- What to do
A) Answer these three questions about the SolrCloud import thread, one answer per line, marked (i), (ii) and (iii) to match. (i) Since which version does the reply say the Solr Hadoop contrib should work? (ii) How often does the original use case call for an import? (iii) Which product is the linked guide in the reply about?
B) Can you write out the SolrCloud import thread again, beginning at the words "Re: Fastest way" and stopping after "data in SolrCloud?", with "Hadoop" swapped for "Spark" everywhere it occurs?
C) Can you write the next part of the mailing-list thread about importing documents into SolrCloud, picking up from where it stops?

Re: Fastest way to import big amount of documents in SolrCloud

Posted by Alexander Kanarsky <ka...@gmail.com>.
If you build your index in Hadoop, read this (it is about the Cloudera
Search but in my understanding also should work with Solr Hadoop contrib
since 4.7)
http://www.cloudera.com/content/cloudera-content/cloudera-docs/Search/latest/Cloudera-Search-User-Guide/csug_batch_index_to_solr_servers_using_golive.html


On Thu, May 1, 2014 at 1:47 PM, Costi Muraru <co...@gmail.com> wrote:

> Hi guys,
>
> What would you say it's the fastest way to import data in SolrCloud?
> Our use case: each day do a single import of a big number of documents.
>
> Should we use SolrJ/DataImportHandler/other? Or perhaps is there a bulk
> import feature in SOLR? I came upon this promising link:
> http://wiki.apache.org/solr/UpdateCSV
> Any idea on how UpdateCSV is performance-wise compared with
> SolrJ/DataImportHandler?

- Data

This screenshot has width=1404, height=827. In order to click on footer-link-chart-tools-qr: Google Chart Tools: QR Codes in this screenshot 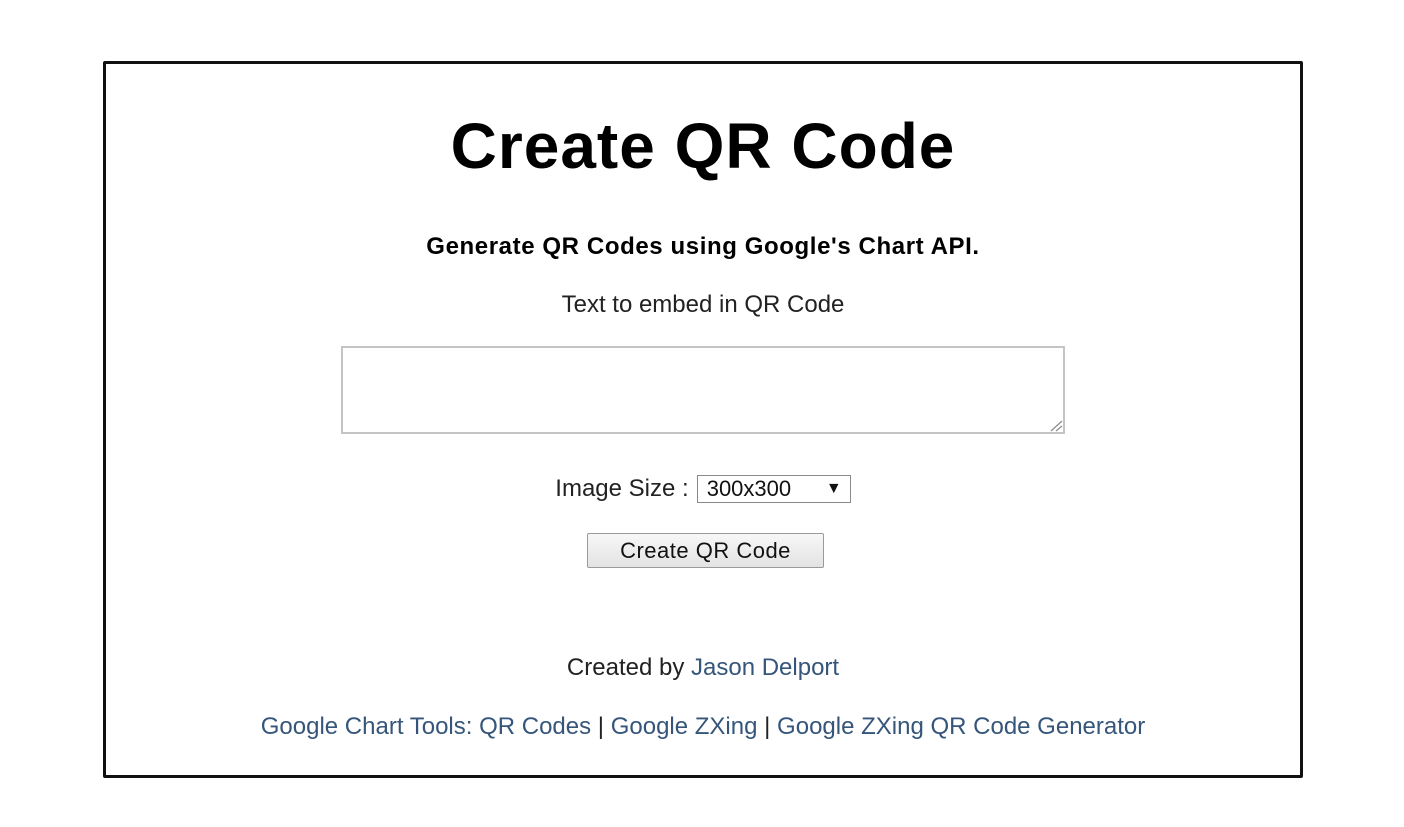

- Results of the tasks
A)
(i) 4.7
(ii) Each day, as a single import
(iii) Cloudera Search

B)
Re: Fastest way to import big amount of documents in SolrCloud

Posted by Alexander Kanarsky <ka...@gmail.com>.
If you build your index in Spark, read this (it is about the Cloudera
Search but in my understanding also should work with Solr Spark contrib
since 4.7)
http://www.cloudera.com/content/cloudera-content/cloudera-docs/Search/latest/Cloudera-Search-User-Guide/csug_batch_index_to_solr_servers_using_golive.html


On Thu, May 1, 2014 at 1:47 PM, Costi Muraru <co...@gmail.com> wrote:

> Hi guys,
>
> What would you say it's the fastest way to import data in SolrCloud?

C)
>
> If SolrJ, should we split the data in chunks and start multiple clients at
> once? In this way we could perhaps take advantage of the multitude number
> of servers in the SolrCloud configuration?
>
> Either way, after the import is finished, should we do an optimize or a
> commit or none (
> http://wiki.solarium-project.org/index.php/V1:Optimize_command)?
>
> Any tips and tricks to perform this process the right way are gladly
> appreciated.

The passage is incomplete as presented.